Characterization of disulfide bridges pattern of recombinant human interleukin 12 fusion protein p40 subunit and identification and quantification of cysteinylated free cysteine 252

Rationale We show evidence of cysteinylation on Cys252 of recombinant human p40 subunit of interleukin 12 (IL-12). This was reported in 1996. However, no paper detailing this concept has been published yet. Our paper reports the quantification of Cys252 cysteinylation as well as the full disulfide bridges assignment by nonreducing peptide mapping using mass spectrometry (MS) detection.

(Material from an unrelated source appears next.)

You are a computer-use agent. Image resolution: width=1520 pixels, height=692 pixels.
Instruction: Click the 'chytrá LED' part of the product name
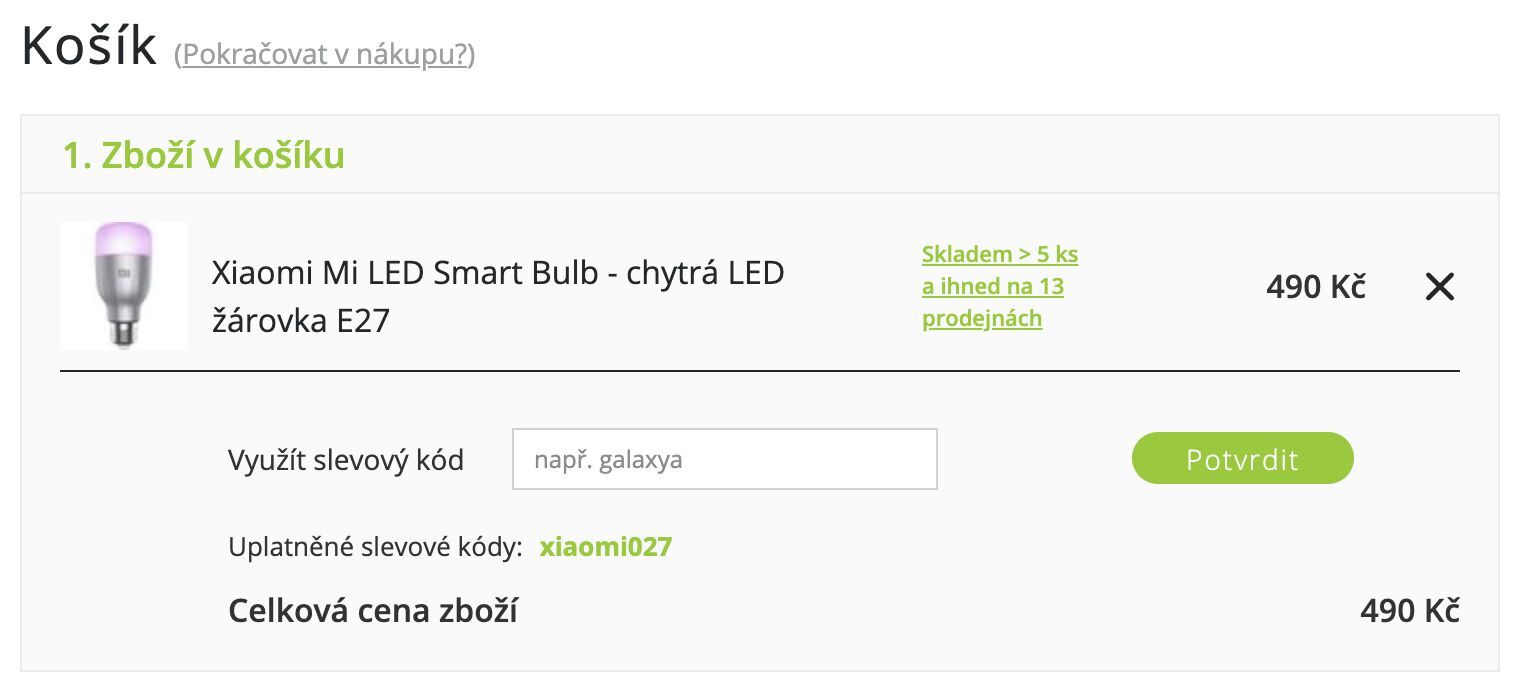705,272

Methods Nonreducing peptide mapping was applied for disulfide bridges assignment. This study presents an ad hoc method in which applying a neutral pH in the presence of an alkylating agent allowed to mitigate the formation of artifacts such as reshuffled disulfide bridges and permitted the detection of free cysteine. Ultra-high-performance liquid chromatography-MS analysis was performed on a Waters quadrupole time-of-flight Xevo G2-XS mass spectrometer acquiring data in MSE mode. MS data were processed using Expressionist MS Refiner 13.5 (Genedata). Results Scouting experiments were performed using two batches of drug substance. An in-depth study of the LC tandem mass spectrometry profiles revealed the presence of additional species related to "free" Cys252; this cysteine residue was also detected in its S-cysteinylated and S-homocysteinylated forms. This result is consistent with that reported in literature so far. The relative abundance of overall "cysteinylated" species resulted in the range between 46% and 36%, which has also been confirmed using orthogonal techniques such as Ellman's assay. Conclusions Our data clearly demonstrate that the free cysteine (Cys252) on the p40 subunit of recombinant IL-12 is also present in its cysteinylated and homocysteinylated forms at a considerable rate. Our observations, although based on results obtained on an IL-12-derived fusion protein, are consistent with the current literature.